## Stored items
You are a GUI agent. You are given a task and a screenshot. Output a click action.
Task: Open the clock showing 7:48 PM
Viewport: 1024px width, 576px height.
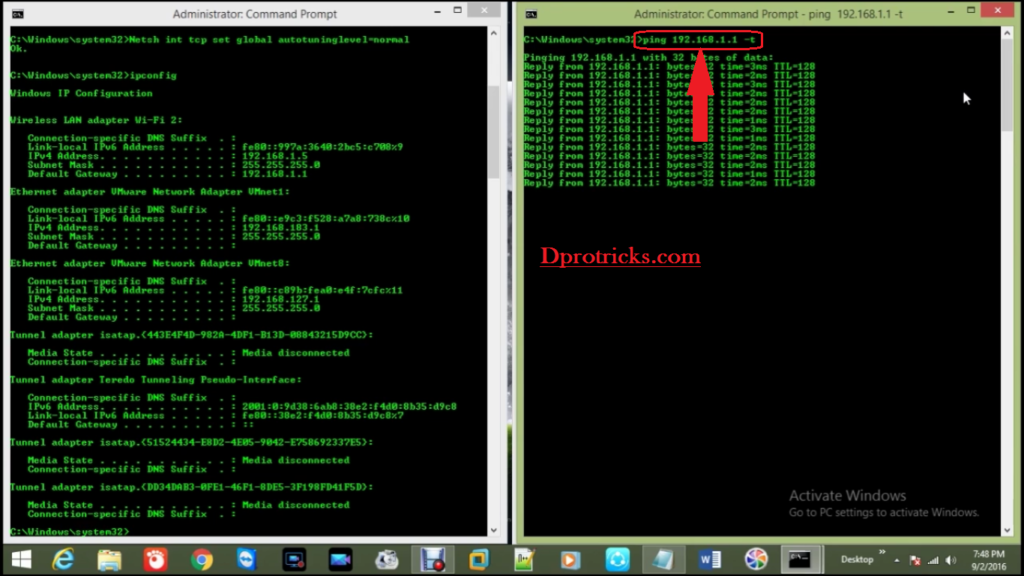(x=989, y=560)
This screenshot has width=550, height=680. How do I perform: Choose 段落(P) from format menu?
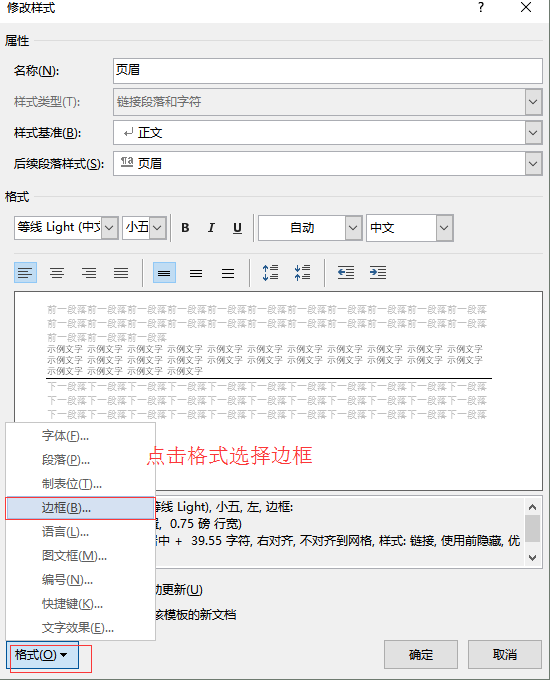tap(80, 460)
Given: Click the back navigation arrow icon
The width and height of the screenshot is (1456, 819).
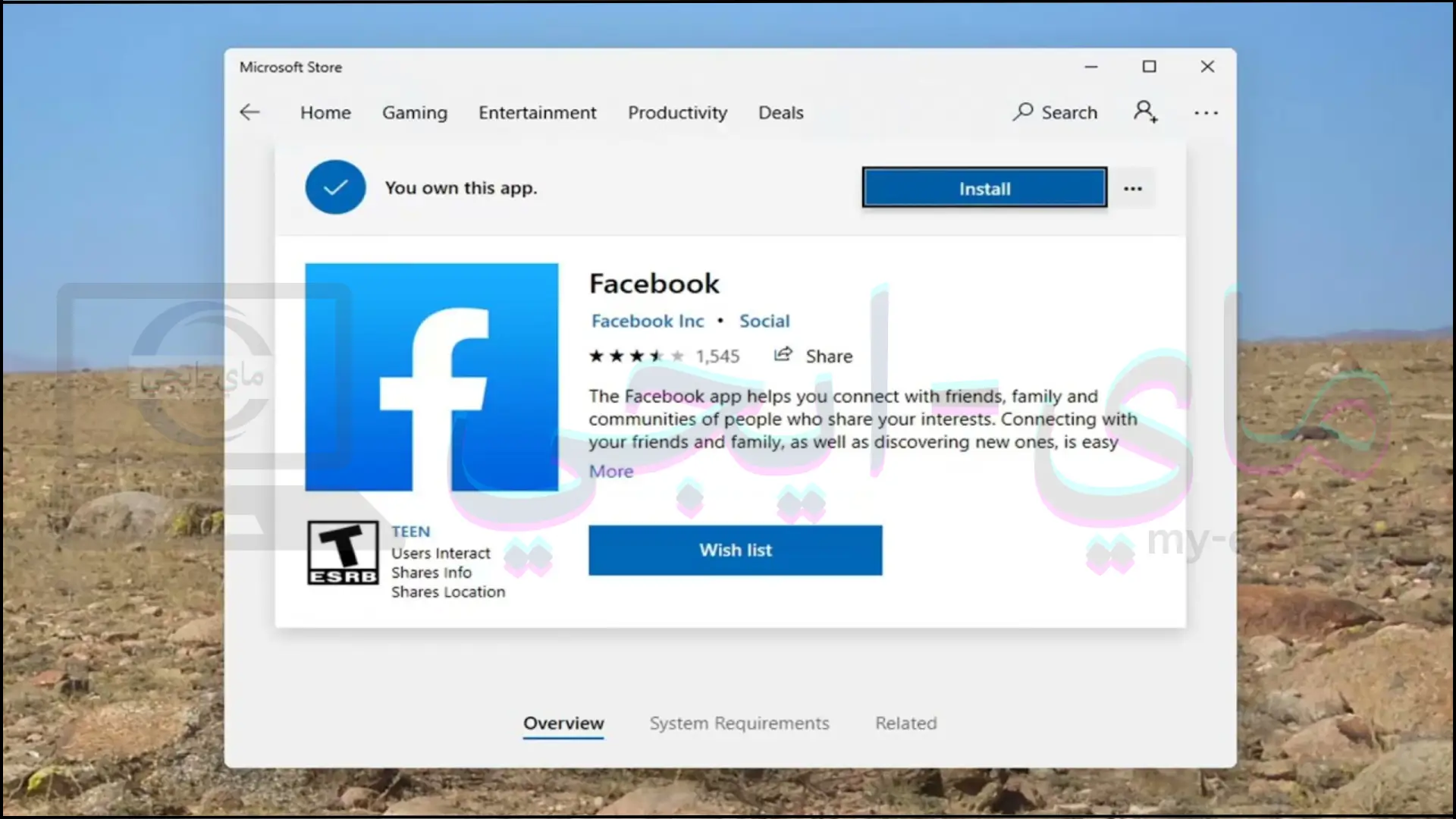Looking at the screenshot, I should [x=249, y=112].
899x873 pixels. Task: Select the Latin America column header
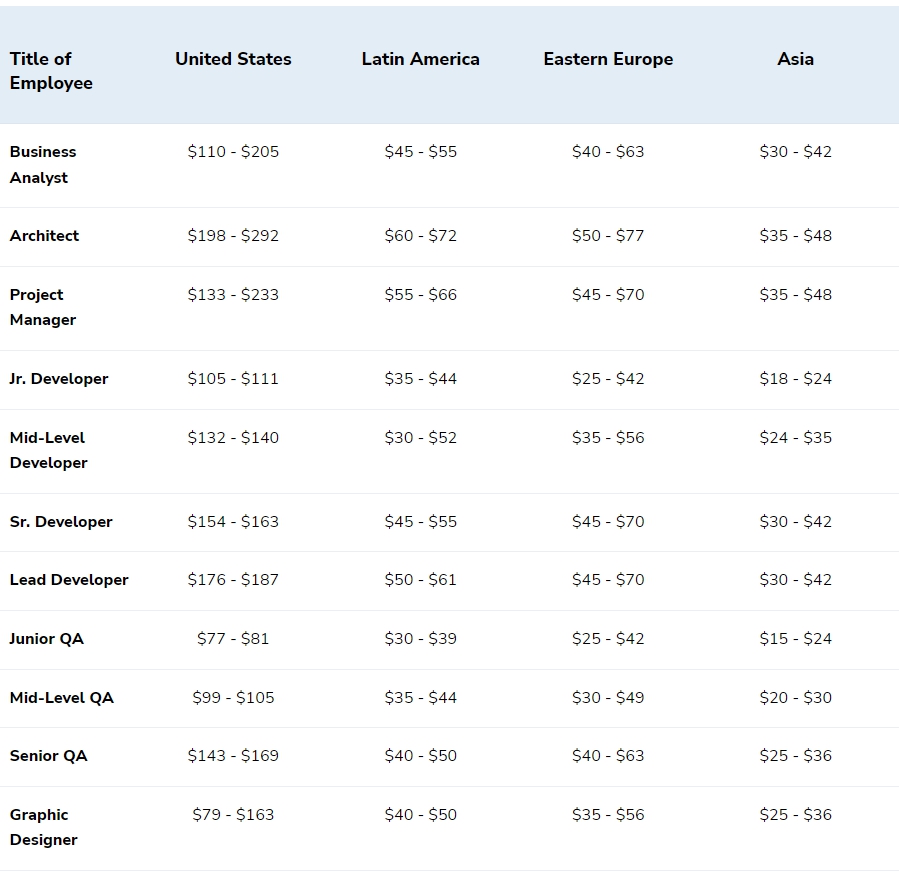420,59
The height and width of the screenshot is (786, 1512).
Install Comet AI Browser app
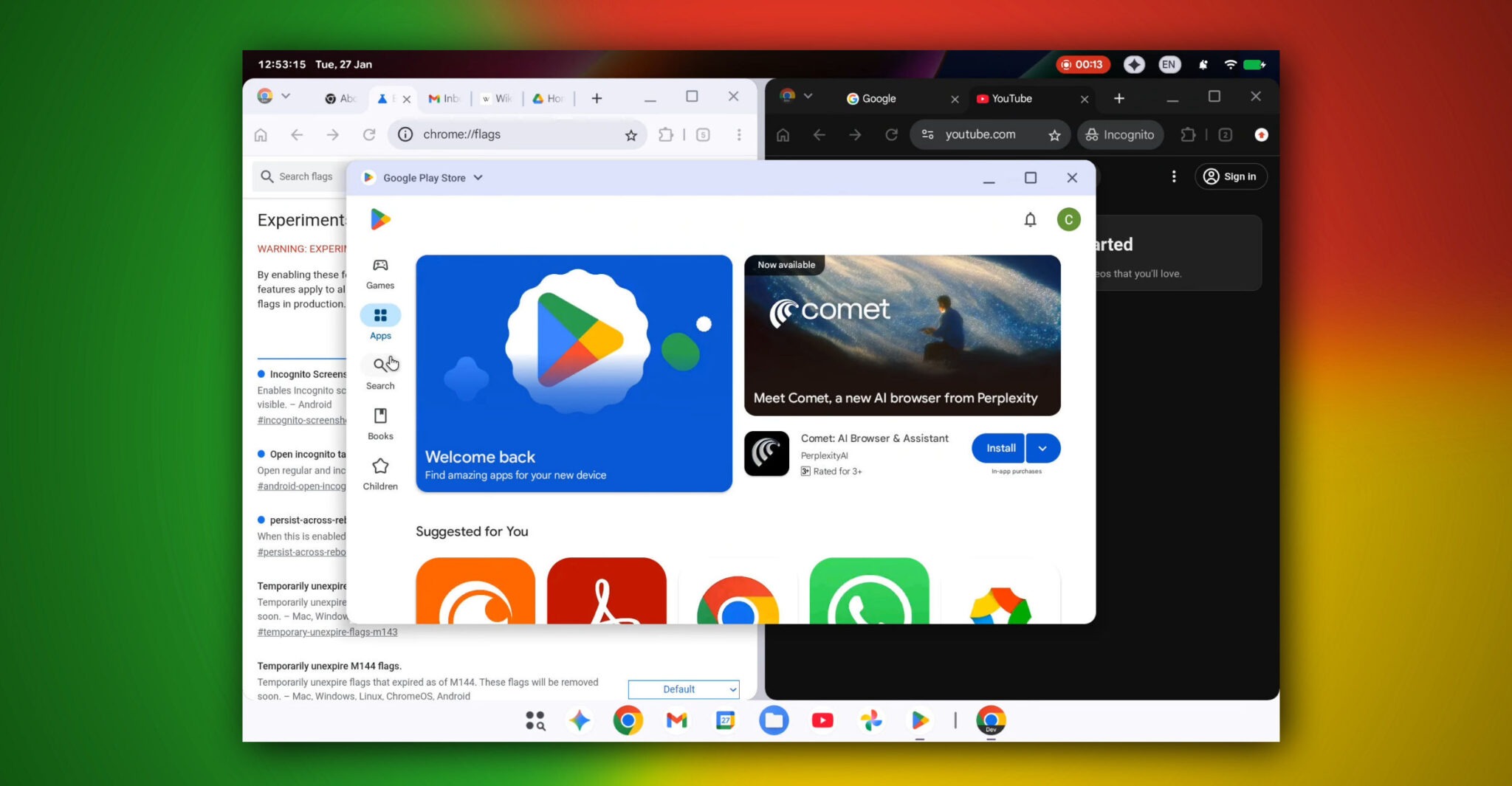click(1000, 448)
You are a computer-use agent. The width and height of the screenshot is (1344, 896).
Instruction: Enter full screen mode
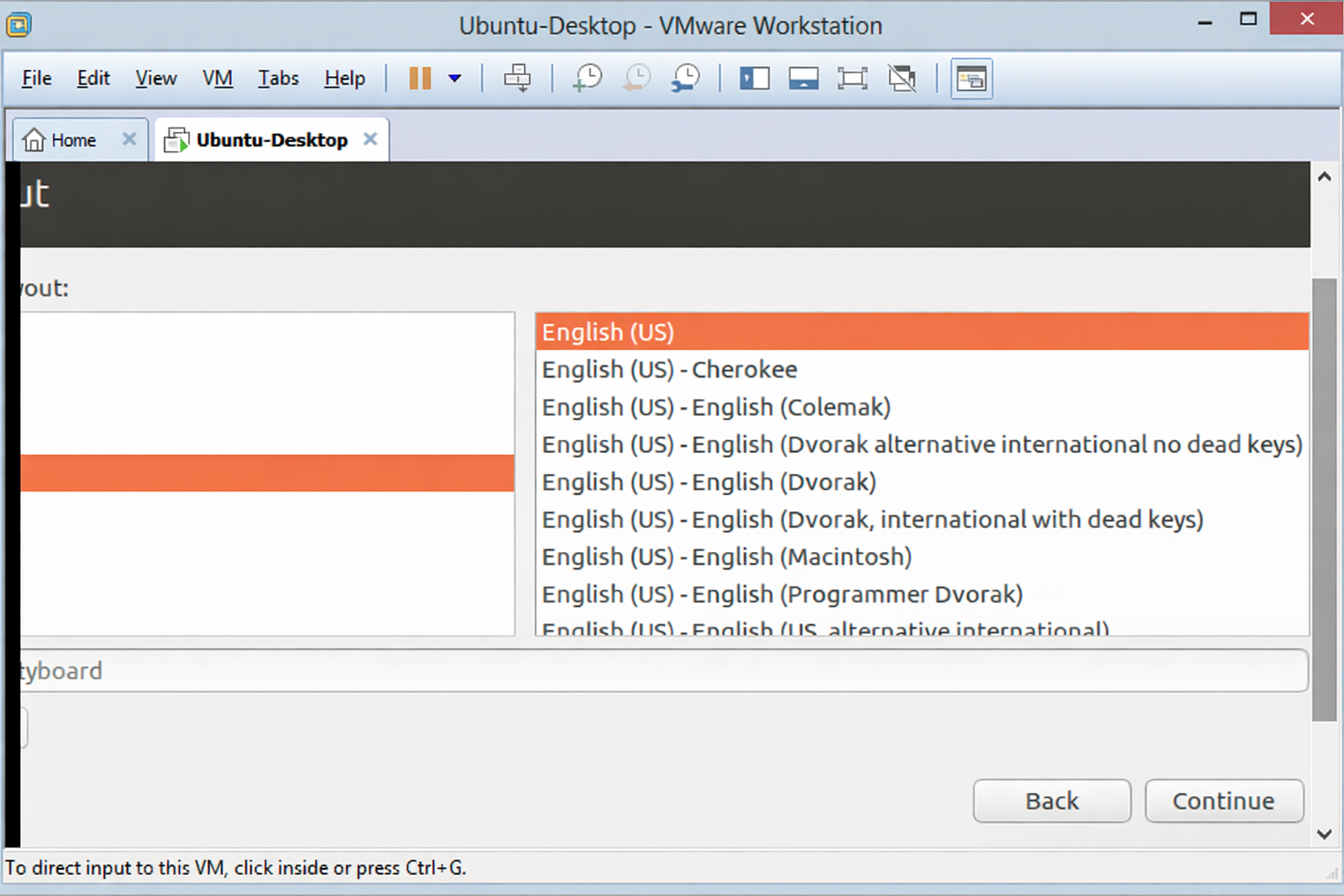click(x=852, y=79)
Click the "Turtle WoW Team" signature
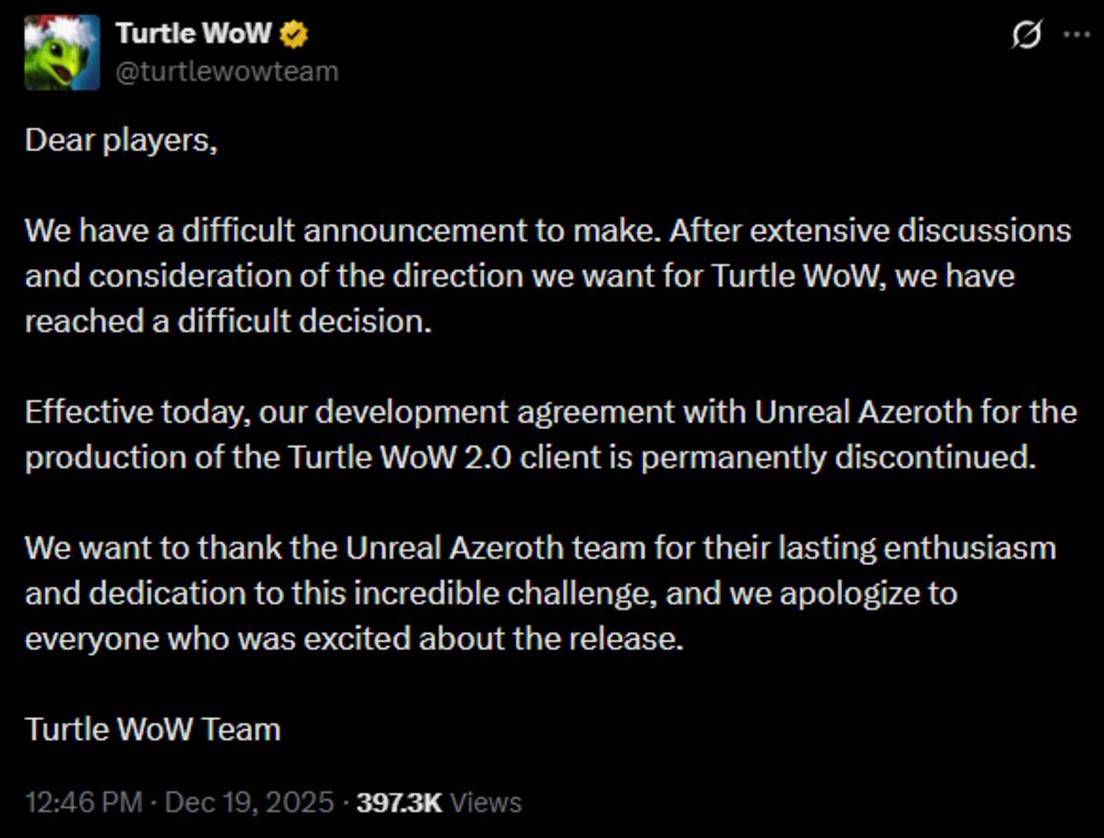Image resolution: width=1104 pixels, height=838 pixels. point(153,728)
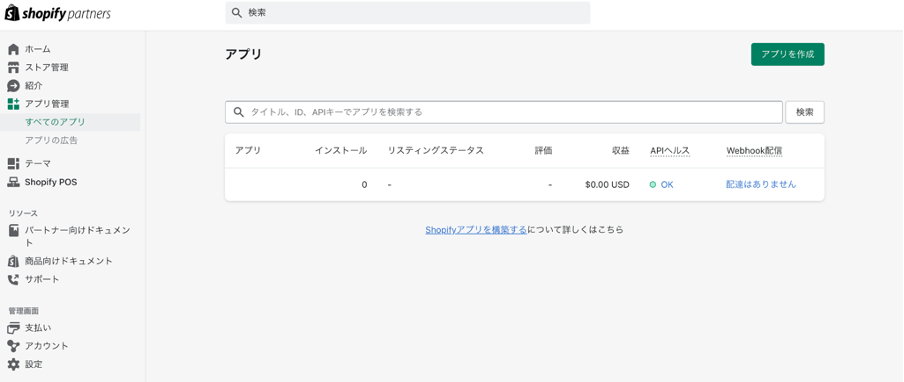Focus the top 検索 search bar

pyautogui.click(x=408, y=13)
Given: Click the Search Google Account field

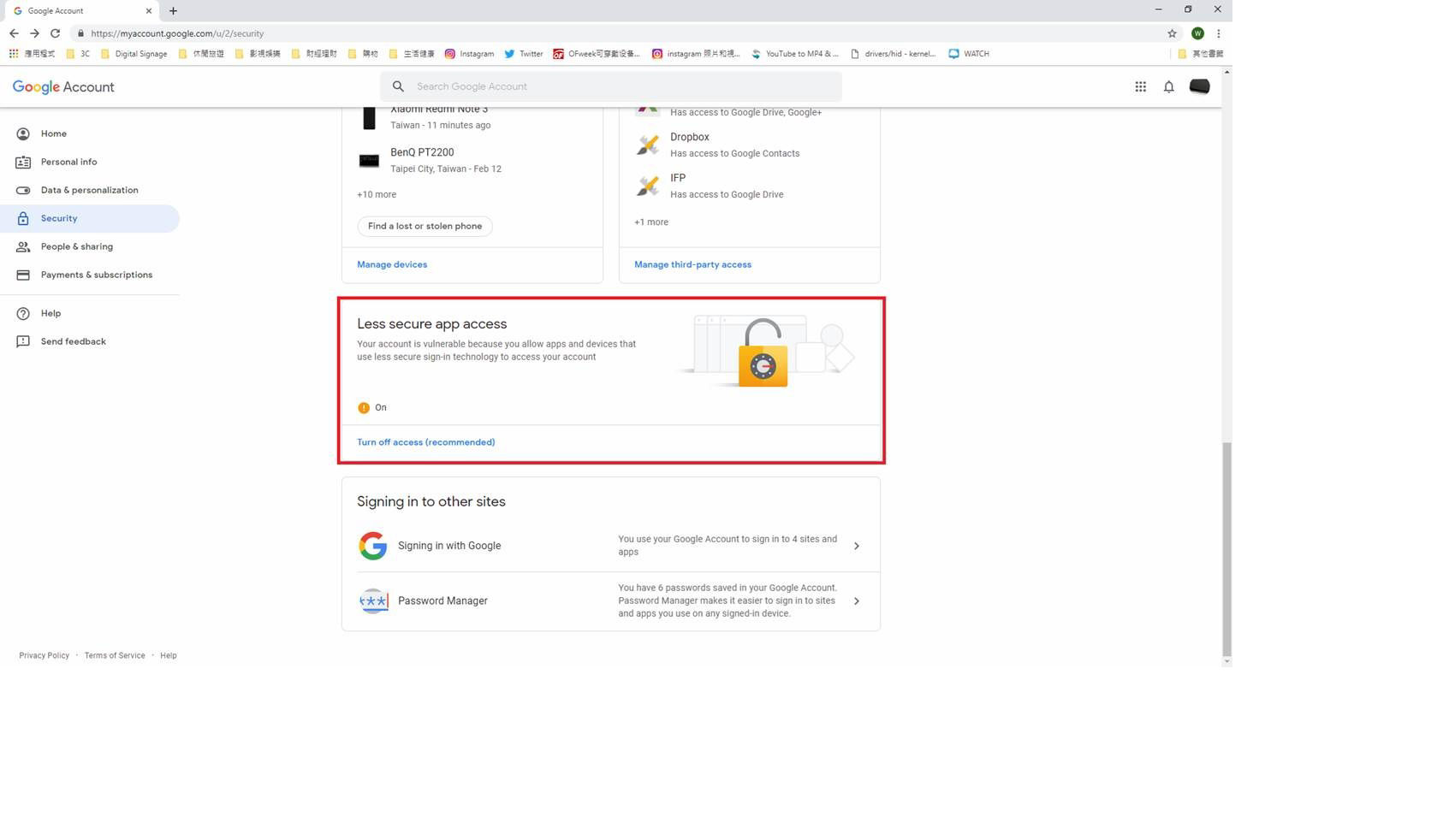Looking at the screenshot, I should (611, 86).
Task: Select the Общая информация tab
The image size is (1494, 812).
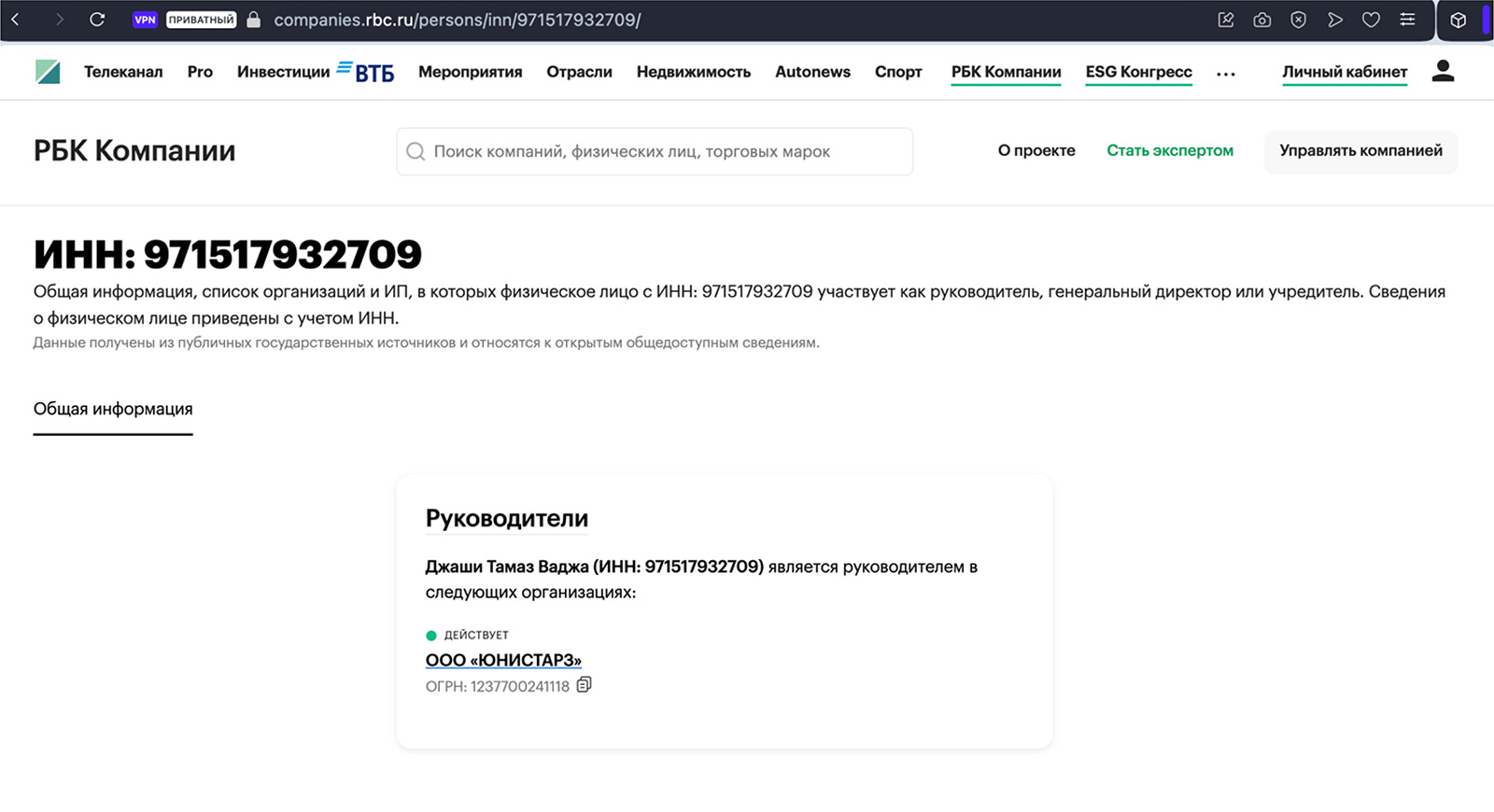Action: point(113,409)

## Your assignment
Find the word "agent" in the records, and report each line that has it.

## Expected answer
You are a GUI agent. You are given a task and a screenshot. Output a click action.
You are a computer-use agent. The width and height of the screenshot is (1344, 896).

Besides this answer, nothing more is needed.